▶ **Tarea**
Según el pasaje proporcionado, ¿por qué sacan a pasear todos los días a las dos yeguas blancas de Toñi?

▶ **Pasaje proporcionado**
Una imagen de la barraca huertana de los años 30.

También están los que hace solo una parte, como la madre de Nuria, que nos recibe en la primera venta en la que paramos. “Yo lo he hecho toda la vida, con mi marido y los bártulos a cuestas. Pero ahora ya estoy cansada para hacerlo entero, así que dejo a los jóvenes.” Otros nos siguen en coche, como si aquello fuese el Tour de Francia y ellos los vehículos de soporte.

Bienvenido, Mr. huertano

En cada pueblo en el que plantamos el chiringuito, los habitantes han alterado su sueño para recibirnos con su mejor sonrisa. O, al menos, con la más madrugadora. Así que, ya que me he metido en esto, les saludo como un rey mago de bigote postizo en el desfile del 5 de enero. Un parroquiano nos grita “¡ánimo, valientes!”. Y, sí, hace falta bastante valentía para esto. Pero hay algo estupendo en esto de tomar caminos secundarios llenos de polvo en mitad de la noche. El cielo se desmaquilla un poco, y le ves mejor los poros estrellados. Conté cuatro perseidas y muchas otras luciérnagas cósmicas.

La primera parada es en el puerto de Garruchal, la carretera que se cogía para viajar hacia la costa antes de que existiera el moderno puerto de la Cadena. Una vez allí, al lado de una venta con la nada alrededor, pero con una clientela de buenas proporciones (debe de estar muy bien puntuada en Tripadvisor), de repente, como salidos de un sombrero de mago, comienzan a aparecer sillas y mesas plegables, tuppers con costillejas y magra, porciones de queso fresco casero, lonchas de jamón, pinchos de tortilla… ¡hasta servilletas! Todo en una coreografía perfecta, digna de una final olímpica de natación sincronizada. Se nota la práctica.

Cena en Garruchal. S.N.

“Nena, sube y tómate algo. Mira qué habicas más buenas traigo”, o “tómate un cubalibre, verás que te salen mejor las fotos”, son solo un par de las decenas, centenares, y me atrevería a decir miles, de invitaciones que uno puede esperar recibir a lo largo de este camino hacia el salitre.

Llegamos a La Tercia, el segundo ‘punto de repostaje’ del camino. Las piernas ya nos piden ajetreo, y el estómago recibe de buena gana el chocolate caliente con monas que nos ofrecen los vecinos. Devoro sin apenas emplear incisivos ni molares, mientras Toñi me presenta a sus dos yeguas blancas. “Son buenísimas, no se quejan de nada. Las sacamos a pasear todos los días, porque para esto tienen que estar muy entrenadas.”

Roque, Nuria y Juanjo, mis compañeros de carro.

Toñi solía hacer el camino completo, porque “iba con amigas charlando, riéndonos, y se nos hacía hasta corto”. Pero ahora ya se cansa, y prefiere hacer “la primera parte y luego irme a dormir a casa”. A la mañana siguiente la encontraré en Los Alcázares, ya descansada, e impresionada de que la periodista haya llegado hasta el final.

▶ **Material**
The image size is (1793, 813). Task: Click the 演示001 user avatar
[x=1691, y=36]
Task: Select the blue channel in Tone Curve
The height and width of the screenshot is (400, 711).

▶ **Resultado del ejercicio**
Toñi explica que las sacan a pasear a diario porque, para hacer este camino, las yeguas tienen que estar muy entrenadas.